Merseburger Corax hat gleich zwei "Rabenmütter"
Raben-Feiertage und gute Aussichten fürs neue Jahr

Merseburg (red). Die Feiertage allein zu verbringen und dann noch hinter Gittern - eine schöne Vorstellung ist das nicht. Merseburgs Rabe, derzeit noch solo und im Käfig des Schlosses zu Hause, fühlt sich dennoch richtig wohl.

Der Merseburger Rabe

 

Oxana Wiegand und Lydia Hartmann von der Kreisverwaltung kümmern sich rührend um den Corax. Während Oxana Wiegand über die Woche das Maskottchen der Domstadt versorgt, ist Lydia Hartmann am Wochenende und an den Feiertagen die "Rabenmutter". Zweimal täglich bekommt er sein Futter, welches vom Südpark der Stadt angeliefert wird.

Lydia Hartmann lüftete vor dem Weihnachtsfest das Geheimnis, was auf dem Speiseplan der Feiertage stand: Da gab es unter anderem Weinbeeren, Gemüse und als "Festtagsbraten" ein Küken. Aas ist übrigens ein wesentlicher Futter-Bestandteil des größten Vertreters der Sing- und Rabenvögel, weshalb der Kolk auch als „Geier des Nordens“ bezeichnet wird. Und auch etwas zum Naschen gab es ausnahmsweise zu Weihnachten und Silvester für den Merseburger Raben.

"Unser Corax mag Schokoladenplätzchen", lacht die 44-jährige "Rabenmutter". Speis und Trank ist jedoch für den Bussard großen Vogel - er ist etwa 65 Zentimeter lang und rund drei Pfund schwer - nur das Eine. Die beiden Frauen sorgen auch für einen sauberen Käfig und Zeitvertreib. Spielen sei absolut sein Ding, sagen sie. "Mein Kleiner", ruft Oxana Wiegand den Raben. Der krächzt lautstark zurück und balanciert vor Freude auf dem Geäst. Will er beschäftigt werden, greift sich der Rabe ein Stöckchen und wirft es den Frauen hin. Das Spiel kann sich stundenlang wiederholen.

"Gehackt hat er uns noch nie. Er lässt sich sogar von uns die Federn streicheln", meint die Pflegerin. Am liebsten spiele er mit einem Ring oder einem Hühnerei. Wieder und wieder rolle er es durch den Sand, dann picke er es an und schlürfe es aus. Mit viel Bewunderung würden das die Besucher am Käfig beobachten. "Wenn Fragen zu unserem Raben kommen, beantworten wir die gern", sagt Frau Hartmann. Und die kämen oft.

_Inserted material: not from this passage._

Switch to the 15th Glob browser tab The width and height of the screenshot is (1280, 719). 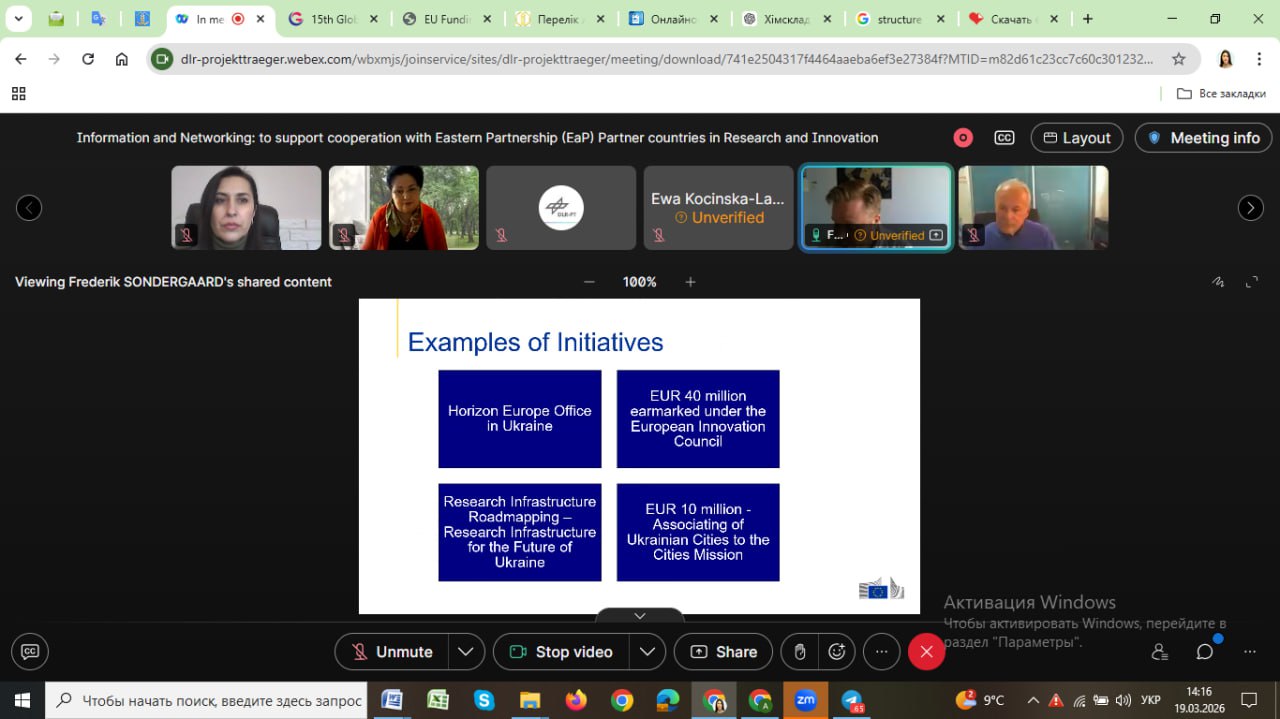point(334,19)
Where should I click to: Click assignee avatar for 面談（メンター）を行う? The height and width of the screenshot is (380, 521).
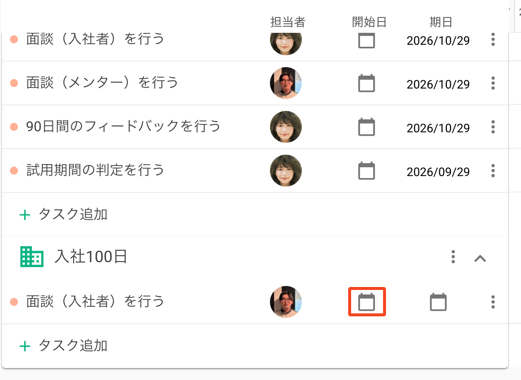[286, 83]
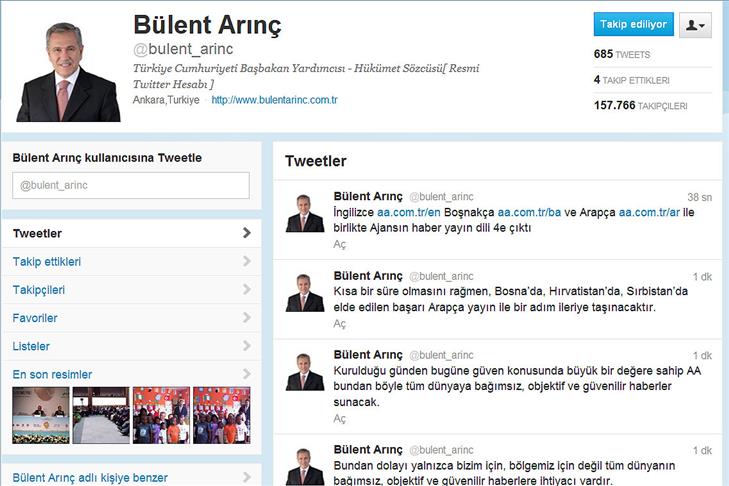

Die Feiertage hinter Gittern - ja. Aber allein ist der Merseburger Rabe nicht. So mancher wird sich auf den Weg zum Schloss gemacht und dem Vogel einen Besuch abgestattet haben, oder dies noch tun. Und in den nächsten Wochen bekommt der Kolk einen großen Käfig. Davor steht aber noch ein Umzug in den Südpark an, wo derzeit vier Raben leben. Die beiden Pflegerinnen werden den Raben begleiten und weiterhin betreuen.

Zurück ins neue "Eigenheim" soll es für ihn übrigens mit einem Partner gehen. Gute Aussichten also für den Merseburger Raben im neuen Jahr!

Hintergrund ist die Rabensage:

Im 15. Jahrhundert lebte in Merseburg Bischof Thilo von Trotha. Er besaß einen goldenen Siegelring, ein Geschenk seines Freundes, des Bischofs von Naumburg. Eines Morgens ließ er ihn am offenen Fenster liegen und bemerkte nach kurzer Abwesenheit den Verlust des Ringes. In seinem Zorn bezichtigte er seinen langjährigen Diener des Diebstahls und traf eine folgenschwere Entscheidung. Obwohl der Diener heftig seine Unschuld beteuerte, ließ er ihn in den Kerker werfen und hinrichten.